▶ [PAGE EXCERPT]:
☆ ☆ ☆ ☆ ☆

Dick Ferris was now smelling the opportunity for a major publicity coup. Within a week of the battle, he got a Union reporter to introduce him to Pryce, and the rebel commander and the promoter seemed to hit it off. Ferris had his own uses for the soldier, and Pryce may have felt that Ferris could be used to procure the arms that the junta had consistently failed to deliver. However, Pryce told Ferris that his loyalties still lay with the junta, and Ferris replied that Pryce was just “too nice a fellow to be mixed up with that kind of bunch.” (Ferris later told a U.S. Senate Committee investigating the affair that the army in Tijuana was composed of “a lot of very decent fellows...; also a lot of cutthroats and outlaws, the most heterogeneous mass that could be assembled”)

The last week of May saw a number of events and movements flooding over the stalled Tijuana revolution. A San Diego physician of Mexican origin had formed the “Defenders of the National Integrity” movement, in league with the Mexican consulates in Los Angeles and San Diego. This group pledged to drive the “filibusters” from Baja; they succeeded in raising a considerable amount of money, some from wealthy Americans, which they used to ship Mexican volunteers, resident in California, south to Ensenada to reinforce the garrison there.

On May 25, Porfirio Diaz finally resigned. Madero, acting as provisional president, agreed to allow a transitional government of national reconciliation to run the country for a while.

The same day Diaz fled the country, the federal army at the Mexicali waterworks marched to Ensenada, and Pryce took out an eager force to do battle and capture some weapons. The federates eluded them. Returning to Tijuana, the rebel general discussed with his officers the possibility of disbanding the army. It now seemed clear to Pryce that while Ferris might be good for publicity, he could not bring in the arms required to launch a viable campaign against the Baja capital.

On May 30, Pryce decided to have a showdown with Flores Magon. Ferris and his wife drove Pryce and his aide to the San Diego railroad station to catch the train to Los Angeles. At junta headquarters, the soldier of fortune with the vague social conscience met the Mexican revolutionist who had spent the best part of his life behind bars. Flores Magon urged Pryce to retain command and to continue the fight, adding that in his opinion, Madero was worse than Diaz. Pryce told the junta leader that in order to continue, the rebels would need far more weapons than what they had and that the army had regularly remitted funds that should have been used to purchase these weapons. Flores Magon replied that the junta was broke.

☆ ☆ ☆ ☆ ☆

▶ [DIRECTIONS]:
[A] Please say whether each statement agrees with the Tijuana revolution excerpt, answering yes or no and quoting the deciding words: (i) Ferris met Pryce through a Union reporter; (ii) the Defenders of the National Integrity raised money only from Mexican donors; (iii) Flores Magon told Pryce the junta could pay for more weapons.
[B] According to the Tijuana revolution excerpt, on what date did Porfirio Diaz resign?

▶ [INFORMATION GIVEN]:
☆ ☆ ☆ ☆ ☆

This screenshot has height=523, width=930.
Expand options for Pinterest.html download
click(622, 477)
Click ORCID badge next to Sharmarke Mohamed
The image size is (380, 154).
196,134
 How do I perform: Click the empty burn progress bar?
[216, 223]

☆ ☆ ☆ ☆ ☆

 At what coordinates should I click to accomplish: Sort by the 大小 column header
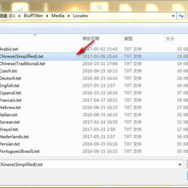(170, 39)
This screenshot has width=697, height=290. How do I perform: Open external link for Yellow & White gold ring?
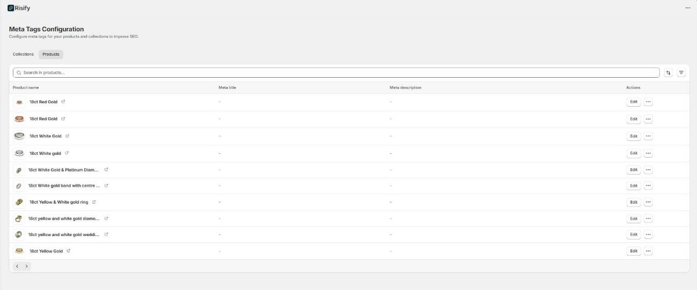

☆ ☆ ☆ ☆ ☆

▶ [COMPLETED EXERCISE]:
[A]
(i) Yes: "he got a Union reporter to introduce him to Pryce"
(ii) No: "some from wealthy Americans"
(iii) No: "Flores Magon replied that the junta was broke."

[B] May 25